▶ _What to work on_
Each line holding the word "Engine" must appear in the answer, copied from the entries.
★ ★ ★
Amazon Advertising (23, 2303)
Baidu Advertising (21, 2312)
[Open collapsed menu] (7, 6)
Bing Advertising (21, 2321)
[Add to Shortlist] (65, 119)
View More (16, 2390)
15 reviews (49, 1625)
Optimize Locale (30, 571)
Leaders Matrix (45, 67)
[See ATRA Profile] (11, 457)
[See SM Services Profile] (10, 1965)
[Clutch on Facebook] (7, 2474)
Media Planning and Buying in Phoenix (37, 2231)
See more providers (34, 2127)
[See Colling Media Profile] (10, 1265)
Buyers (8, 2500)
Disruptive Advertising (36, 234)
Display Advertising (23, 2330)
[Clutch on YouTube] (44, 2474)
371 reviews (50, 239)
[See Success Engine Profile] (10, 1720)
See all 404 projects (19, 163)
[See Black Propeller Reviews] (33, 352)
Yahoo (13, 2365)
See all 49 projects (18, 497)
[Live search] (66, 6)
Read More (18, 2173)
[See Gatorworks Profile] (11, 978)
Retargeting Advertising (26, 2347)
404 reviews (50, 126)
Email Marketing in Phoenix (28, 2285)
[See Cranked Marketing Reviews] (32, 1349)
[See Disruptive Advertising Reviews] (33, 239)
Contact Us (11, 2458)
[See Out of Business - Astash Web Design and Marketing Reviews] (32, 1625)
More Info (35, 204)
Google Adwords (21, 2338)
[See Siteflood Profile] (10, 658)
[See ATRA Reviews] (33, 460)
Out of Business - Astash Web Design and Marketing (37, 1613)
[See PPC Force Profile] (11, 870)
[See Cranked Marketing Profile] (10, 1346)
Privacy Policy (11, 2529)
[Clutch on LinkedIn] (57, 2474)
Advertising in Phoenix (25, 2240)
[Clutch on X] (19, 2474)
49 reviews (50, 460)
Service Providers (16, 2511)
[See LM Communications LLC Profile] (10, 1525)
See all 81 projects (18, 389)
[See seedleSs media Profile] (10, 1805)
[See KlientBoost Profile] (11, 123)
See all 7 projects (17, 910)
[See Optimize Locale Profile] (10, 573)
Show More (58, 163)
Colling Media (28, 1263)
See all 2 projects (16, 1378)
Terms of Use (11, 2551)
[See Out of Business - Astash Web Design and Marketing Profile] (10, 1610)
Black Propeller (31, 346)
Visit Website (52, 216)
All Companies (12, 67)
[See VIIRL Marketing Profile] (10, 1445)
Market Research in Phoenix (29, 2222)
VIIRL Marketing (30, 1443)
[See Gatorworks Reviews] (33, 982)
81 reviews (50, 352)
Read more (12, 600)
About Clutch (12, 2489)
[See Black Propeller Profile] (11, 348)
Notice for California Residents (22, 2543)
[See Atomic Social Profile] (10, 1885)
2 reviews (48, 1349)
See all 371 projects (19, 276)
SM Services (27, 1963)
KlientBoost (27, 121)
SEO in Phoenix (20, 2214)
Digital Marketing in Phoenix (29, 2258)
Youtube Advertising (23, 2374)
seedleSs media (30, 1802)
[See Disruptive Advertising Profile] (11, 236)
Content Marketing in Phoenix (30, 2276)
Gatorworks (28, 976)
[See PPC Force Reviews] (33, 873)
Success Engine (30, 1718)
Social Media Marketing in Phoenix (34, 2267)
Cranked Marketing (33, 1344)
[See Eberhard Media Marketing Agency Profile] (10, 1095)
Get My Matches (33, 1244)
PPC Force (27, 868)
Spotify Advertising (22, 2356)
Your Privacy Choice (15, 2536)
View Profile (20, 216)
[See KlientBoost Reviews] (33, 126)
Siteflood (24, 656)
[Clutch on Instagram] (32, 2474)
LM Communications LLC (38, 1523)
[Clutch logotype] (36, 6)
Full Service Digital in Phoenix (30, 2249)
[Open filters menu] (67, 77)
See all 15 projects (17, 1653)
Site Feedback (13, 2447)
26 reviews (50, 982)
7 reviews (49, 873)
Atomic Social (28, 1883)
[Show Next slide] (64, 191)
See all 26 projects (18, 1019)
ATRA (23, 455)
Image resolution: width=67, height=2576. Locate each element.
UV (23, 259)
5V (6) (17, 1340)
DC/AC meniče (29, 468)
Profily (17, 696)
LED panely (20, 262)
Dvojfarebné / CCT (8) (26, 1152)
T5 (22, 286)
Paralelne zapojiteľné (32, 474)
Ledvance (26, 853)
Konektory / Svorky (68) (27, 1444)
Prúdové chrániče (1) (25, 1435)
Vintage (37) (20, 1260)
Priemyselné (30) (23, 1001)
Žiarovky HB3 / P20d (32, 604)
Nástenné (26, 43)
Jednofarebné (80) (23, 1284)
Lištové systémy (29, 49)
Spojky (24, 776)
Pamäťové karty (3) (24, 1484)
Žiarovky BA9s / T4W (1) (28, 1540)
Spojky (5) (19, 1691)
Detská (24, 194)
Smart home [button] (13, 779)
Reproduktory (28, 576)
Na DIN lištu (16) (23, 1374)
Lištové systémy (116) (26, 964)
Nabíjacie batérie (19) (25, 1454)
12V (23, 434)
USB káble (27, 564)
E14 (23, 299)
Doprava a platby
★ ★ ★
▶ _Answer to this task_
[See Success Engine Profile] (10, 1720)
Success Engine (30, 1718)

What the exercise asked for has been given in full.